FEWER than 30 Australians are known to be living with atypical Haemolytic Uraemic Syndrome (aHUS) – an extremely rare blood disease that attacks the body’s vital organs, including the kidneys, heart and brain.

Untreated, one in 10 will die within the first year of diagnosis, and one in three will die within four years. Without the life-saving Soliris medication, which comes with a price tag of $600,000 per adult per year, patients are attached to machines until they die. The drug has been approved by the Therapeutic Goods Administration (TGA) since October 2012, but the manufacturer Alexion and the federal government have been struggling to negotiate a funding deal to make it affordable under the Pharmaceutical Benefits Scheme (PBS). The TGA approved Soliris on the basis that it would be taken for life, but the government only wants it made available under the PBS for the first year.

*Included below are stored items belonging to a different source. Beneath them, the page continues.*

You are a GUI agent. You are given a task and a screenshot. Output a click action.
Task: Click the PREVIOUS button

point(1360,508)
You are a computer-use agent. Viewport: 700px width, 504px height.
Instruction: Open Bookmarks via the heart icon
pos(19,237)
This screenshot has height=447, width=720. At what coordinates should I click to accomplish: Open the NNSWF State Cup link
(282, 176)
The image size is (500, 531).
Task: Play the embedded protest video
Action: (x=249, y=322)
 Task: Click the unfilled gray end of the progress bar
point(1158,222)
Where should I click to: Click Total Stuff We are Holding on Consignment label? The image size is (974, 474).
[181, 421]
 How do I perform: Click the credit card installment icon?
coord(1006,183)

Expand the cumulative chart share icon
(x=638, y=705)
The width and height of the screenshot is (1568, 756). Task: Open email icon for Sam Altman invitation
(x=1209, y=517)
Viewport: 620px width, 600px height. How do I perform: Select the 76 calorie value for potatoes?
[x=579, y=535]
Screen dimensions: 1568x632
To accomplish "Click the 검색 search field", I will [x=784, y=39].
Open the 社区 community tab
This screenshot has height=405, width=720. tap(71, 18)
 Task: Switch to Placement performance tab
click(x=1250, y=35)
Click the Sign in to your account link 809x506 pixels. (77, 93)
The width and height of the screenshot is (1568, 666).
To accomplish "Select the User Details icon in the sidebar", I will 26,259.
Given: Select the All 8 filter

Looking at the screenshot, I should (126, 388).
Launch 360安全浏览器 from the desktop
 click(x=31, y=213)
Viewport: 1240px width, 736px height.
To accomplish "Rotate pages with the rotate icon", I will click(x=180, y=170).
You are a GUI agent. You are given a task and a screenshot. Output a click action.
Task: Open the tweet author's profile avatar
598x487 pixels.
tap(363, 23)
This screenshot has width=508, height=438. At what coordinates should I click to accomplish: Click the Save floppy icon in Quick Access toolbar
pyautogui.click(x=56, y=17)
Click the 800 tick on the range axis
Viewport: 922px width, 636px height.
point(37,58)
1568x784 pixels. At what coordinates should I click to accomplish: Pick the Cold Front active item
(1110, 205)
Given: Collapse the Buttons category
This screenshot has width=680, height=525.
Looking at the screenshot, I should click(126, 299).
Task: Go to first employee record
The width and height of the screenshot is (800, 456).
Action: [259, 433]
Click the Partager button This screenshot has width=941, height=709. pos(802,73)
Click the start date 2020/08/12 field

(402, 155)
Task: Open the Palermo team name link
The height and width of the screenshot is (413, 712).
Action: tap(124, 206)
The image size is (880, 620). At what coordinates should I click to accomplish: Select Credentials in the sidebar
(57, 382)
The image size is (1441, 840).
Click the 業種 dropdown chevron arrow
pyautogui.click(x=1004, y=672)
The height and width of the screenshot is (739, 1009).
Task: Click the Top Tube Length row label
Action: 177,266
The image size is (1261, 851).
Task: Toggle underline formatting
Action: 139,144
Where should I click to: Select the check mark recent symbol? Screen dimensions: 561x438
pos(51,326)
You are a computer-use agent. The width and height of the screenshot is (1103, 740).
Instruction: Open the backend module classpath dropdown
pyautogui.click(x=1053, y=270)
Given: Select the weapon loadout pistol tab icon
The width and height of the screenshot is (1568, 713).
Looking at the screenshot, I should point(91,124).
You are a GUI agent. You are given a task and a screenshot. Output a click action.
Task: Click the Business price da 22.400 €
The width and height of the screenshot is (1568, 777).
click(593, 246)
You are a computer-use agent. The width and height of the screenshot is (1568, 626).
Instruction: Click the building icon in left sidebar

On Friday, the drug’s manufacturer announced it would make the drug available even if it is disappointed with the government’s conditions. “While the government’s treatment funding conditions are not ideal, we will continue to fight to influence this criteria as more clinical data becomes available,” president of the aHUS Patient Support Group Australia (aPSGA) Kerri Grey said in a statement. “In the interim, Australians in desperate need of Soliris will finally be granted access to this life-saving treatment, and no further lives will be unnecessarily lost.” Since March 2013 four Australians have died from aHUS, which the treatment might have prevented, an aPSGA spokeswoman said. Ten patients have been granted compassionate access to the drug since TGA approval.